If I Were a Carpenter
For the past 20 years, the Minneapolis Institute of Arts has kept Alyn Silberstein locked away in the basement. Well, not locked: Silberstein is free to come and go as he pleases, and anyway, he has all the keys to the place. Truth is, the Institute is just happy to have him down there, since he helps to hold the museum together. According to Silberstein, there are even those who worry that his recent success as an artist will give him ideas, as though he were the Phantom of the Opera, and had suddenly decided to climb onstage and sing Tosca at the Met.
Silberstein's office is a narrow, windowless room down in the museum's guts. To enter, you have to duck under some low-hanging pipes and through a Munchkin-scale door. That, combined with the cheerful clutter of the place, makes it feel less like an office than a burrow. About Silberstein himself--a short fellow with a mop of dark hair and a roguish grin--there is also something ever so slightly Hobbit-like. Silberstein's friends call him "The Little Chomper," and the nickname fits him beautifully: He brings to mind a small, fearless bulldog.

____

** EXERCISE TASKS **
a) Name every physical trait of Alyn Silberstein himself that the text about him describes.
b) Please summarize the text about Alyn Silberstein in two sentences.

Data entries:
____

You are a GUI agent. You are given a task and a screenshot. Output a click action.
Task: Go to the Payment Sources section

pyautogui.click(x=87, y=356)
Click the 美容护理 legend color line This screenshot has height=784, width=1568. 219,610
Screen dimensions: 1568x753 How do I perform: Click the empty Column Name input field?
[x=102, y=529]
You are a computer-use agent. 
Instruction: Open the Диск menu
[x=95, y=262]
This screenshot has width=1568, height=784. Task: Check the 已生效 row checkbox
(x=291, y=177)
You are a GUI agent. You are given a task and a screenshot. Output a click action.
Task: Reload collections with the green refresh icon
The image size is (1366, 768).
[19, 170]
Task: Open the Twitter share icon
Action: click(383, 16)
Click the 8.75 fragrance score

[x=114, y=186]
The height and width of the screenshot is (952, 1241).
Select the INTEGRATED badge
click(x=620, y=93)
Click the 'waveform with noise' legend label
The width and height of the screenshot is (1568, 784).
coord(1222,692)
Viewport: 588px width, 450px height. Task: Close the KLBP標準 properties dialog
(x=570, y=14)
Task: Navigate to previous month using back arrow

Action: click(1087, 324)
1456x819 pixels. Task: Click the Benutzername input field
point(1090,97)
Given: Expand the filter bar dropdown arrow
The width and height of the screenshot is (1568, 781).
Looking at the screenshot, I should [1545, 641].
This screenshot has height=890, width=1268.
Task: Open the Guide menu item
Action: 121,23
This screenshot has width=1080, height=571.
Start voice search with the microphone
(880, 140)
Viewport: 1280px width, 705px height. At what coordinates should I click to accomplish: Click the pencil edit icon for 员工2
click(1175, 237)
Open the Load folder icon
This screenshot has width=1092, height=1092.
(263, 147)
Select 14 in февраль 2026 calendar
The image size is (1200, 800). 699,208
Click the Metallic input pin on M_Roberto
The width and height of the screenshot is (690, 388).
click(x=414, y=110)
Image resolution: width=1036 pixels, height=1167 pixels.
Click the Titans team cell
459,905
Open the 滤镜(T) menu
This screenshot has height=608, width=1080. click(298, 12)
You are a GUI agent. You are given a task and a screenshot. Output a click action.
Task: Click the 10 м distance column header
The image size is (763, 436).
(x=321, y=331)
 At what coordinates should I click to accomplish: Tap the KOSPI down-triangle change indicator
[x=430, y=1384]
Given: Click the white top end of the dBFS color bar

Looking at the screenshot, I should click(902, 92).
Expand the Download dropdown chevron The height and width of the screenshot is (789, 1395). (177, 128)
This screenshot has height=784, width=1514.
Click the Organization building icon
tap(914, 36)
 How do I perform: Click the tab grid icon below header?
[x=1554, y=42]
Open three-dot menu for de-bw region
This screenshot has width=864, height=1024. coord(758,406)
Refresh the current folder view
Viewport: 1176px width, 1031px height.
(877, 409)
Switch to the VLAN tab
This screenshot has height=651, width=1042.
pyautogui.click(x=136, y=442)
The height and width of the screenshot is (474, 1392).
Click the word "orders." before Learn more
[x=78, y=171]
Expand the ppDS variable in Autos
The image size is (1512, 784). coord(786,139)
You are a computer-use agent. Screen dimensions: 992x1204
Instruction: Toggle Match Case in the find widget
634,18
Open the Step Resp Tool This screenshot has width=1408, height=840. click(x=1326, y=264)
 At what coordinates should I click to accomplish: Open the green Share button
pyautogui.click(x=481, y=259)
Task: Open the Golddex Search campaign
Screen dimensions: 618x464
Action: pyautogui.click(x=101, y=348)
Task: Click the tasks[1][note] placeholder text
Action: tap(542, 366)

____

** FULL SOLUTIONS **
a)
short
a mop of dark hair
a roguish grin

b) For 20 years Alyn Silberstein has been based in the basement of the Minneapolis Institute of Arts, which is happy to have him there because he helps hold the museum together, though some worry that his recent success as an artist will give him ideas. His narrow, windowless office feels more like a burrow, and Silberstein, a short man whose friends call him "The Little Chomper," brings to mind a small, fearless bulldog.